To be able to measure the desired outcomes, each of the modules when paired together provided students with the necessary skills to move through Kirkpatrick’s Four Levels of Evaluation (Reaction, Learning, Behavior, and Results). In so doing, each module provided the metrics that highlighted how students were not only learning but applying the skills sets that were determined in the learner Goals and Objectives.

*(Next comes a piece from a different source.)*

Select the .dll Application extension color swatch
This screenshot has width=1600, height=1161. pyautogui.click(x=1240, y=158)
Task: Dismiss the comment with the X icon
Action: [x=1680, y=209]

AI Limitations and Biases - Canvas Module 4
AI Privacy and Ethics - Canvas Module 5
This case study highlights a means of bridging the digital divide in AI literacy among first-year college students. To accomplish this task, we began by conducting preliminary research through a Needs, Task, and Learner Analysis, which helped us address the needs of our stakeholders (Higher Education institutions). This in turn lead to a comprehensive understanding of who are learners were, which in turn helped us to be able to create user personas that painted out the specific needs and challenges that our learners were facing. With the students personas in mind, we were able to determine the specific measurable goals and objectives for the project, this in turn led us to create a Canvas course consisting of 6 modules that took students from being AI illiterate to being able successfully utilize AI for a case-study. The modules consisted of scaffolded learning activities including quizzes, assignments, discussions, and a conclusive research paper. Lastly the project was able to make use of Kirkpatrick’s 4 Levels of Evaluation to evaluate the specific measurable changes that had been implemented through the process.
Although there were many challenges to being able to create a cohesive Canvas course, we were able to create a meaningful learning experience that not only helped teach how to create curriculum but also highlighted how to be able to build out courses that were based in learning and foundational Instructional Design steps. By utilizing the course both our stakeholders (Higher Education Institutions) and our learners (first-generation students) are able to learn the benefits and the challenges that come with the rise generative AI and be able to utilize their learning in their academic career.